On Thu, Aug 25, 2016 at 4:37 PM, Sebastian Berg <sebastian@sipsolutions.net> wrote:
On Do, 2016-08-25 at 10:36 -0400, Joseph Fox-Rabinovitz wrote:
> This issue recently came up on Stack Overflow: http://stackoverflow.c
> om/questions/39145795/masking-a-series-with-a-boolean-array. The
> poster attempted to index an ndarray with a pandas boolean Series
> object (all False), but the result was as if he had indexed with an
> array of integer zeros.
>
> Can someone explain this behavior? I can see two obvious
> possibilities:
> ndarray checks if the input to __getitem__ is of exactly the right
> type, not using instanceof.
> pandas actually uses a wider datatype than boolean internally, so
> indexing with the series is in fact indexing with an integer array.
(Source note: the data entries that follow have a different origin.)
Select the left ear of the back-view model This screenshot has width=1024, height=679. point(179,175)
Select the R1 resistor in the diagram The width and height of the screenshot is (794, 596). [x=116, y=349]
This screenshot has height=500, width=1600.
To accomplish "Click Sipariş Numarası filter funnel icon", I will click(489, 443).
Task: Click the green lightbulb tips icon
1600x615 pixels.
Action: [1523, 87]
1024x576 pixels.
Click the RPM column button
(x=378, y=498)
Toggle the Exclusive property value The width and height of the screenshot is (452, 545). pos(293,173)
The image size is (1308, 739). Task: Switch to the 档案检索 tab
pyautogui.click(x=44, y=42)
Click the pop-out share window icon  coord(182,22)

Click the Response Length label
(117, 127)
You are overthinking it ;). The reason is quite simply that the logic
used to be:

 * Boolean array? -> think about boolean indexing.
 * Everything "array-like" (not caught earlier) -> convert to `intp`
array and do integer indexing.

Now you might wonder why, but probably it is quite simply because
boolean indexing was tagged on later.

- Sebastian


> In my attempt to reproduce the poster's results, I got the following
> warning:
> FutureWarning: in the future, boolean array-likes will be handled as
> a boolean array index
> This indicates that the issue is probably #1 and that a fix is
> already on the way. Please correct me if I am wrong. Also, where does
> the code for ndarray.__getitem__ live?
> Thanks,
>     -Joe
>
> _______________________________________________
> NumPy-Discussion mailing list
> NumPy-Discussion@scipy.org
> https://mail.scipy.org/mailman/listinfo/numpy-discussion
_______________________________________________
NumPy-Discussion mailing list
NumPy-Discussion@scipy.org
https://mail.scipy.org/mailman/listinfo/numpy-discussion


This makes perfect sense. I would like to help fix it if a fix is desired and has not been done already. Could you point me to where the "Boolean array?, etc." decision happens? I have had trouble navigating to `__getitem__` (which I assume is somewhere in np.core.multiarray C code.

    -Joe